§ What you have to do: Return the whole listing below line for line, changing nothing.

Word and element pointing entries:
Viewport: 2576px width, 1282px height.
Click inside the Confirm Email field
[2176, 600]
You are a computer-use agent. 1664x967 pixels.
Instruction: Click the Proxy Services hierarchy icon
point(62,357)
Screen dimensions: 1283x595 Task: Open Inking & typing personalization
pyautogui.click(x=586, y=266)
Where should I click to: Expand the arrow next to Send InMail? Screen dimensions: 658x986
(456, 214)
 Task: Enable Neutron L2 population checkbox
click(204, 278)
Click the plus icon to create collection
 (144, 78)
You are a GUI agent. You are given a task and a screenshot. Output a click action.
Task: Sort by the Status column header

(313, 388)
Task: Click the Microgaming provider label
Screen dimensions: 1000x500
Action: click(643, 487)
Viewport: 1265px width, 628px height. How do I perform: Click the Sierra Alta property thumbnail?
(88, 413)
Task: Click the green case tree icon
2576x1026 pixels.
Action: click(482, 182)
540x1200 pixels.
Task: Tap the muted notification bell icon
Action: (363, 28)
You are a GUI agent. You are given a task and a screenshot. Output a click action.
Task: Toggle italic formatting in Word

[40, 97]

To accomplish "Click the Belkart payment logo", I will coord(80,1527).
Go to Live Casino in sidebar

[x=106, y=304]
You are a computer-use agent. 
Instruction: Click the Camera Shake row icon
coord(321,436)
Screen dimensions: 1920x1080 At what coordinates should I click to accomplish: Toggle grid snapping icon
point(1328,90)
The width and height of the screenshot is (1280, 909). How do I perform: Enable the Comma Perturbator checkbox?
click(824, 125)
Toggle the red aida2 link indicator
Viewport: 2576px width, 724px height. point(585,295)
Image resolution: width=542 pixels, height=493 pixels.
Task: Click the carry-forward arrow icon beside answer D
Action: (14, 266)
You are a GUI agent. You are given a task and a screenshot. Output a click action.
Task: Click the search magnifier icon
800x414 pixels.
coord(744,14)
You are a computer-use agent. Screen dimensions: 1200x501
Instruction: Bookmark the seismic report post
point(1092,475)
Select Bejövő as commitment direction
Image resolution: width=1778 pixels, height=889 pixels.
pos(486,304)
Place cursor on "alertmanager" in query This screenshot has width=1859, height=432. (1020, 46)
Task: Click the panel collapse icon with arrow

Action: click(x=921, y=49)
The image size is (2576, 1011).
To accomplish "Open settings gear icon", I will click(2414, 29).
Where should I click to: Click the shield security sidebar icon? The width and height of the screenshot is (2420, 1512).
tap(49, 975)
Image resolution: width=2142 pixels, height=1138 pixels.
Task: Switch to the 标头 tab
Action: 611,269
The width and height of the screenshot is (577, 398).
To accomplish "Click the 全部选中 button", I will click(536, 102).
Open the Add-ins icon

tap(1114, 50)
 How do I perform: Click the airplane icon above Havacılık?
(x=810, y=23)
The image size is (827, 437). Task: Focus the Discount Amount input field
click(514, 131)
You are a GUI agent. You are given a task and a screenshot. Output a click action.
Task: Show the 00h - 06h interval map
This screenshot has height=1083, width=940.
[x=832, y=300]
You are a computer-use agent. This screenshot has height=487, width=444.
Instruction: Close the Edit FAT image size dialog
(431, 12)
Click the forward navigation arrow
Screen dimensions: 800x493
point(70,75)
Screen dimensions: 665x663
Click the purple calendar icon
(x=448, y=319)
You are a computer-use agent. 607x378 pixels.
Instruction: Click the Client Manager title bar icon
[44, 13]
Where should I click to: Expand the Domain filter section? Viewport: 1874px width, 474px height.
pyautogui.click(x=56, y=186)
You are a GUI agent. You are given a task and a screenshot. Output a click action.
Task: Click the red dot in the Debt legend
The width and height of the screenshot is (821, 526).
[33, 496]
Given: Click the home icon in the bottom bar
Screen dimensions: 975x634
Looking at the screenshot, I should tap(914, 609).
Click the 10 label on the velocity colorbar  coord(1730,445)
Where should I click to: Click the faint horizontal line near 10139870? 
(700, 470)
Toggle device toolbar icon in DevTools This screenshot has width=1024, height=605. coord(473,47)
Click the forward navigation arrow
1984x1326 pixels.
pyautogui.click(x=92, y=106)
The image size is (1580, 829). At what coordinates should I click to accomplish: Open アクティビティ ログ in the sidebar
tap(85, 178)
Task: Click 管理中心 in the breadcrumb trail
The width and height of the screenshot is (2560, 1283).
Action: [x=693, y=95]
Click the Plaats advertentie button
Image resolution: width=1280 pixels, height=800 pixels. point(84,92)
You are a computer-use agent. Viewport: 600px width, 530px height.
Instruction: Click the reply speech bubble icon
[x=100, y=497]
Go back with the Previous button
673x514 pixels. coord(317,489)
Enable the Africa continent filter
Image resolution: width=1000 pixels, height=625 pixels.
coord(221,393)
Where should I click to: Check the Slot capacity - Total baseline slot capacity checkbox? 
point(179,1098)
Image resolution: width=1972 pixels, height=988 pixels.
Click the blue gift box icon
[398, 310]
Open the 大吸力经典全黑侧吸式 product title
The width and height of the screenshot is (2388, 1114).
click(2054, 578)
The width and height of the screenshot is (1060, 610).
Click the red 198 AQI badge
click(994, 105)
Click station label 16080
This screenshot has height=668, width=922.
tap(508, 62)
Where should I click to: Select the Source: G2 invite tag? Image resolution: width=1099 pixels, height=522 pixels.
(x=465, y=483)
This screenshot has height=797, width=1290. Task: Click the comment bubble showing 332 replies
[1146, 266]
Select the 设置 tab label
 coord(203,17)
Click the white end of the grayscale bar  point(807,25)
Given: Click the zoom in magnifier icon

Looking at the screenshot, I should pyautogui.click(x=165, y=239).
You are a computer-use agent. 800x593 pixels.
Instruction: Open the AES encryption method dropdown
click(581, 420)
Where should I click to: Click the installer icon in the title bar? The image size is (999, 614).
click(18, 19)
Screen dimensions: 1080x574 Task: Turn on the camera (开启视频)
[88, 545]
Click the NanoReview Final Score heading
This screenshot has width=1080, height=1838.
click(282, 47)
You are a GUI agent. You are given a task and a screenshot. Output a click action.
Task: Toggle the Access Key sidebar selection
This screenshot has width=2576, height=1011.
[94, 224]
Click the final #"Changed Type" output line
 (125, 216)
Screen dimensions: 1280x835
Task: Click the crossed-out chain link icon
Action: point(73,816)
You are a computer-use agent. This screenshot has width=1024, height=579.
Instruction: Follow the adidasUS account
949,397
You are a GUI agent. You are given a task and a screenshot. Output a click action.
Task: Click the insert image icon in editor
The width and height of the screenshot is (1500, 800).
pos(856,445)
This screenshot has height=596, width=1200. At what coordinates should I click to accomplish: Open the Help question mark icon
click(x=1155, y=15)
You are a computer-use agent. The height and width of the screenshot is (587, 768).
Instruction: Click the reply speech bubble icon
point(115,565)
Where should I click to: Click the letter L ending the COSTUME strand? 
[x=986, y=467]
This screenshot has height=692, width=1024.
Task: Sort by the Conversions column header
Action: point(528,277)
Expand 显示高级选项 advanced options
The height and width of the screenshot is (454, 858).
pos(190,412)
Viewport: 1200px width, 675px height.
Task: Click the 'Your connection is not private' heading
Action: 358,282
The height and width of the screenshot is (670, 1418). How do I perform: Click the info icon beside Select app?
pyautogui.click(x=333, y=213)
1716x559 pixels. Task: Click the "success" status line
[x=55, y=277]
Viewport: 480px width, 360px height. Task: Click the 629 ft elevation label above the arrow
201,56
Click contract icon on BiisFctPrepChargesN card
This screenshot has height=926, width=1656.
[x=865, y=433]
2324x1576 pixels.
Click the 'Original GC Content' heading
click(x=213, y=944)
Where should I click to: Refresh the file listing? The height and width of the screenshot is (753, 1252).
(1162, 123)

§ Correct result:
Viewport: 2576px width, 1282px height.
Click inside the Confirm Email field
[2176, 600]
You are a computer-use agent. 1664x967 pixels.
Instruction: Click the Proxy Services hierarchy icon
point(62,357)
Screen dimensions: 1283x595 Task: Open Inking & typing personalization
pyautogui.click(x=586, y=266)
Where should I click to: Expand the arrow next to Send InMail? Screen dimensions: 658x986
(456, 214)
 Task: Enable Neutron L2 population checkbox
click(204, 278)
Click the plus icon to create collection
 (144, 78)
You are a GUI agent. You are given a task and a screenshot. Output a click action.
Task: Sort by the Status column header

(313, 388)
Task: Click the Microgaming provider label
Screen dimensions: 1000x500
Action: click(643, 487)
Viewport: 1265px width, 628px height. How do I perform: Click the Sierra Alta property thumbnail?
(88, 413)
Task: Click the green case tree icon
2576x1026 pixels.
Action: click(482, 182)
540x1200 pixels.
Task: Tap the muted notification bell icon
Action: (363, 28)
You are a GUI agent. You are given a task and a screenshot. Output a click action.
Task: Toggle italic formatting in Word

[40, 97]

To accomplish "Click the Belkart payment logo", I will coord(80,1527).
Go to Live Casino in sidebar

[x=106, y=304]
You are a computer-use agent. 
Instruction: Click the Camera Shake row icon
coord(321,436)
Screen dimensions: 1920x1080 At what coordinates should I click to accomplish: Toggle grid snapping icon
point(1328,90)
The width and height of the screenshot is (1280, 909). How do I perform: Enable the Comma Perturbator checkbox?
click(824, 125)
Toggle the red aida2 link indicator
Viewport: 2576px width, 724px height. point(585,295)
Image resolution: width=542 pixels, height=493 pixels.
Task: Click the carry-forward arrow icon beside answer D
Action: (14, 266)
You are a GUI agent. You are given a task and a screenshot. Output a click action.
Task: Click the search magnifier icon
800x414 pixels.
coord(744,14)
You are a computer-use agent. Screen dimensions: 1200x501
Instruction: Bookmark the seismic report post
point(1092,475)
Select Bejövő as commitment direction
Image resolution: width=1778 pixels, height=889 pixels.
pos(486,304)
Place cursor on "alertmanager" in query This screenshot has width=1859, height=432. (1020, 46)
Task: Click the panel collapse icon with arrow

Action: click(x=921, y=49)
The image size is (2576, 1011).
To accomplish "Open settings gear icon", I will click(2414, 29).
Where should I click to: Click the shield security sidebar icon? The width and height of the screenshot is (2420, 1512).
tap(49, 975)
Image resolution: width=2142 pixels, height=1138 pixels.
Task: Switch to the 标头 tab
Action: 611,269
The width and height of the screenshot is (577, 398).
To accomplish "Click the 全部选中 button", I will click(536, 102).
Open the Add-ins icon

tap(1114, 50)
 How do I perform: Click the airplane icon above Havacılık?
(x=810, y=23)
The image size is (827, 437). Task: Focus the Discount Amount input field
click(514, 131)
You are a GUI agent. You are given a task and a screenshot. Output a click action.
Task: Show the 00h - 06h interval map
This screenshot has height=1083, width=940.
[x=832, y=300]
You are a computer-use agent. This screenshot has height=487, width=444.
Instruction: Close the Edit FAT image size dialog
(431, 12)
Click the forward navigation arrow
Screen dimensions: 800x493
point(70,75)
Screen dimensions: 665x663
Click the purple calendar icon
(x=448, y=319)
You are a computer-use agent. 607x378 pixels.
Instruction: Click the Client Manager title bar icon
[44, 13]
Where should I click to: Expand the Domain filter section? Viewport: 1874px width, 474px height.
pyautogui.click(x=56, y=186)
You are a GUI agent. You are given a task and a screenshot. Output a click action.
Task: Click the red dot in the Debt legend
The width and height of the screenshot is (821, 526).
[33, 496]
Given: Click the home icon in the bottom bar
Screen dimensions: 975x634
Looking at the screenshot, I should tap(914, 609).
Click the 10 label on the velocity colorbar  coord(1730,445)
Where should I click to: Click the faint horizontal line near 10139870? 
(700, 470)
Toggle device toolbar icon in DevTools This screenshot has width=1024, height=605. coord(473,47)
Click the forward navigation arrow
1984x1326 pixels.
pyautogui.click(x=92, y=106)
The image size is (1580, 829). At what coordinates should I click to accomplish: Open アクティビティ ログ in the sidebar
tap(85, 178)
Task: Click 管理中心 in the breadcrumb trail
The width and height of the screenshot is (2560, 1283).
Action: [x=693, y=95]
Click the Plaats advertentie button
Image resolution: width=1280 pixels, height=800 pixels. point(84,92)
You are a computer-use agent. Viewport: 600px width, 530px height.
Instruction: Click the reply speech bubble icon
[x=100, y=497]
Go back with the Previous button
673x514 pixels. coord(317,489)
Enable the Africa continent filter
Image resolution: width=1000 pixels, height=625 pixels.
coord(221,393)
Where should I click to: Check the Slot capacity - Total baseline slot capacity checkbox? 
point(179,1098)
Image resolution: width=1972 pixels, height=988 pixels.
Click the blue gift box icon
[398, 310]
Open the 大吸力经典全黑侧吸式 product title
The width and height of the screenshot is (2388, 1114).
click(2054, 578)
The width and height of the screenshot is (1060, 610).
Click the red 198 AQI badge
click(994, 105)
Click station label 16080
This screenshot has height=668, width=922.
tap(508, 62)
Where should I click to: Select the Source: G2 invite tag? Image resolution: width=1099 pixels, height=522 pixels.
(x=465, y=483)
This screenshot has height=797, width=1290. Task: Click the comment bubble showing 332 replies
[1146, 266]
Select the 设置 tab label
 coord(203,17)
Click the white end of the grayscale bar  point(807,25)
Given: Click the zoom in magnifier icon

Looking at the screenshot, I should pyautogui.click(x=165, y=239).
You are a computer-use agent. 800x593 pixels.
Instruction: Open the AES encryption method dropdown
click(581, 420)
Where should I click to: Click the installer icon in the title bar? The image size is (999, 614).
click(18, 19)
Screen dimensions: 1080x574 Task: Turn on the camera (开启视频)
[88, 545]
Click the NanoReview Final Score heading
This screenshot has width=1080, height=1838.
click(282, 47)
You are a GUI agent. You are given a task and a screenshot. Output a click action.
Task: Toggle the Access Key sidebar selection
This screenshot has width=2576, height=1011.
[94, 224]
Click the final #"Changed Type" output line
 (125, 216)
Screen dimensions: 1280x835
Task: Click the crossed-out chain link icon
Action: point(73,816)
You are a computer-use agent. This screenshot has width=1024, height=579.
Instruction: Follow the adidasUS account
949,397
You are a GUI agent. You are given a task and a screenshot. Output a click action.
Task: Click the insert image icon in editor
The width and height of the screenshot is (1500, 800).
pos(856,445)
This screenshot has height=596, width=1200. At what coordinates should I click to accomplish: Open the Help question mark icon
click(x=1155, y=15)
You are a computer-use agent. The height and width of the screenshot is (587, 768).
Instruction: Click the reply speech bubble icon
point(115,565)
Where should I click to: Click the letter L ending the COSTUME strand? 
[x=986, y=467]
This screenshot has height=692, width=1024.
Task: Sort by the Conversions column header
Action: point(528,277)
Expand 显示高级选项 advanced options
The height and width of the screenshot is (454, 858).
pos(190,412)
Viewport: 1200px width, 675px height.
Task: Click the 'Your connection is not private' heading
Action: 358,282
The height and width of the screenshot is (670, 1418). How do I perform: Click the info icon beside Select app?
pyautogui.click(x=333, y=213)
1716x559 pixels. Task: Click the "success" status line
[x=55, y=277]
Viewport: 480px width, 360px height. Task: Click the 629 ft elevation label above the arrow
201,56
Click contract icon on BiisFctPrepChargesN card
This screenshot has height=926, width=1656.
[x=865, y=433]
2324x1576 pixels.
Click the 'Original GC Content' heading
click(x=213, y=944)
Where should I click to: Refresh the file listing? The height and width of the screenshot is (753, 1252).
(1162, 123)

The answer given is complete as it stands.